Der Hanf wurde in großen Wasserbecken geröstet und in der Werkhalle in zwei riesigen Aggregaten getrocknet. Sodann lief der Hanf teilweise durch eine Dreschmaschine zur Gewinnung der Hanfkörner als Saatgut oder auch als Vogelfutter. Die größte Menge gelangte aber aus dem Trockner in sechs Knickmaschinen. Darin wurde der Hanf gebrochen, um die Faser von dem holzigen Teil zu trennen. Im nächsten Arbeitsgang wurde die Hanffaser von den Schäben befreit. Das Werg wurde in einer weiteren Maschine zu einem armstarken Band geformt, dessen lange Schlangen in Stücke geschnitten, zu großen Ballen gepresst und in Waggons verladen wurden. Bei der Bastfaser GmbH in Wuppertal wurde das Werg chemisch aufgeschlossen, vom Pflanzenleim befreit und in feinste Fasern zerlegt. Damit wurden nicht nur Bindfäden aller Stärken, Taue und Seile hergestellt, sondern vor allem auch Bekleidungsstoffe: vom gröbsten Stoff bis zum feinsten (Hanf-) Leinen.
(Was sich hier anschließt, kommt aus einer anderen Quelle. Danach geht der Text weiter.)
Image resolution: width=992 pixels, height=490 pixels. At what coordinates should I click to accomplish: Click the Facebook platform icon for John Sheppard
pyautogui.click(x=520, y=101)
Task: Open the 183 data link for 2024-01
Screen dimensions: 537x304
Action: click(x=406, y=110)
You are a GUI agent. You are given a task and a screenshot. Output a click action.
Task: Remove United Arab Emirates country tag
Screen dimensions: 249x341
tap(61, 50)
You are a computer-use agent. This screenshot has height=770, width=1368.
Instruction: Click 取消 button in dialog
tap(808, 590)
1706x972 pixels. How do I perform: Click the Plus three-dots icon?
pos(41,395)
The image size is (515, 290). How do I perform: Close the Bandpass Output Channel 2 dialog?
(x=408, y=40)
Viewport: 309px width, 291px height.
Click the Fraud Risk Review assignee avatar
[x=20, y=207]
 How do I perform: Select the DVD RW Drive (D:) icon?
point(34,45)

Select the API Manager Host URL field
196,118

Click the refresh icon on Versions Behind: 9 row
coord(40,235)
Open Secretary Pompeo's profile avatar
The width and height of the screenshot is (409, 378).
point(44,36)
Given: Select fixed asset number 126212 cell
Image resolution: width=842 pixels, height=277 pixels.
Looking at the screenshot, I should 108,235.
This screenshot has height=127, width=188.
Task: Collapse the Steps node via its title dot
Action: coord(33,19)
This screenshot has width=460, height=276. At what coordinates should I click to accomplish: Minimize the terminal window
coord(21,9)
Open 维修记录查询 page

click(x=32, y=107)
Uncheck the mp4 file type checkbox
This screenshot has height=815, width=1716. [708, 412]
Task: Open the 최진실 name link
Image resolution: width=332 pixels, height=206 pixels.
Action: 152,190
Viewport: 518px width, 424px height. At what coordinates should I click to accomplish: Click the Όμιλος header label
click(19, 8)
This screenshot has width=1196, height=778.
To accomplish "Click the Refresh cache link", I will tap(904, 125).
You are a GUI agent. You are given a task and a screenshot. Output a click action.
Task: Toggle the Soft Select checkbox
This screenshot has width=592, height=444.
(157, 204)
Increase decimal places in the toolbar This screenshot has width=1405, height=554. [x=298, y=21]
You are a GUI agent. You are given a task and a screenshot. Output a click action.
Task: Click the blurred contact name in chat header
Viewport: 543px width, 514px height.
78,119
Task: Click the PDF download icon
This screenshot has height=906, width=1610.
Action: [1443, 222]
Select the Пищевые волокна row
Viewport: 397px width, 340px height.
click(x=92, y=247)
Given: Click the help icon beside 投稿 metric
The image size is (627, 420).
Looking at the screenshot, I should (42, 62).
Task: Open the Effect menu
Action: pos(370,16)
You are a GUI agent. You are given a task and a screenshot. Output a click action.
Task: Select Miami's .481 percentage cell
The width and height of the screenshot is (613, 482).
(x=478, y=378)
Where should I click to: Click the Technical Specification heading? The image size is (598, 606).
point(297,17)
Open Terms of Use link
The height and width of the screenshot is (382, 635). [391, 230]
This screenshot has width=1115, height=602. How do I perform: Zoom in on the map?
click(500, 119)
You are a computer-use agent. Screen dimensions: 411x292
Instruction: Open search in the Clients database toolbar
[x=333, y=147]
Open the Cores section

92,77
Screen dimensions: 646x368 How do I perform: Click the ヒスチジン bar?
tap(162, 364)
Sieben solcher Hanfaufbereitungswerke wie in Rhinow soll es damals im Deutschen Reich gegeben haben, schrieb Paul Matthias. Dazu gehörten die vier großen Betriebe in Konstadt (Oberschlesien), in Schneidemühl (Grenzmark), im bayerischen Schrobenhausen und in Fehrbellin, außerdem meinte er vermutlich die Werke in Bergerdamm bei Nauen und im badischen Bruchsal.
Angesichts des Arbeitskräftemangels während des Zweiten Weltkrieges betrieb die Gestapo in Rhinow zwischen dem Frühjahr und dem Sommer 1942 ein Arbeitserziehungslager für bis zu 350 weibliche Häftlinge. Wie aus den Lohnlisten hervorgeht, waren dies polnische Kriegsgefangene, niederländische und sowjetische Zwangsarbeiterinnen. Das Lager wurde in die Hanf- und Flachsröste nach Fehrbellin verlegt. Anschließend arbeiteten in Rhinow bis zum Kriegsende Frauen des „Zuchthauskommandos Rhinow/Mark bei der Bastfaser GmbH“ aus dem Frauen-Zuchthaus Cottbus und dem Frauenjugendgefängnis Berlin-Lichtenberg. Forschungsergebnisse dazu gibt es hier:
http://www.billard-rhinow.de/unterseiten/arbeitslager.html
Nach dem Zweiten Weltkrieg gehörte der Betrieb in Rhinow zum VEB Märkische Bastfaserwerke in Fehrbellin. Mit der Produktionsumstellung hin zu Kunststoffen änderte der Betrieb 1974 seinen Namen in VEB Plakotex (Abkürzung für: Plastbeschichtung und Konfektion technischer Textilien). Was in dem Betriebsteil in Rhinow nach dem Krieg genau passierte, ist noch unklar. Die letzten Reste des Werkes wurden jedenfalls im Winter und Frühjahr 2021 abgerissen.
Im Vorfeld zu unserer Sommerakademie, im frühen Stadium der Planung, auf der Suche nach einem geeigneten Ort, sind Ute Fürstenberg und ich noch im Herbst 2020 zwischen den Ruinen herumgelaufen.
Ja, selbst die Reste der Gebäude waren noch beeindruckend. Schade, dass wir nicht fotografiert haben.
Danke für diesen erhellenden Artikel – es ist immens wichtig, um die Vergangenheit eines Ortes zu wissen, um ihn in seiner heutigen Gestalt zu verstehen.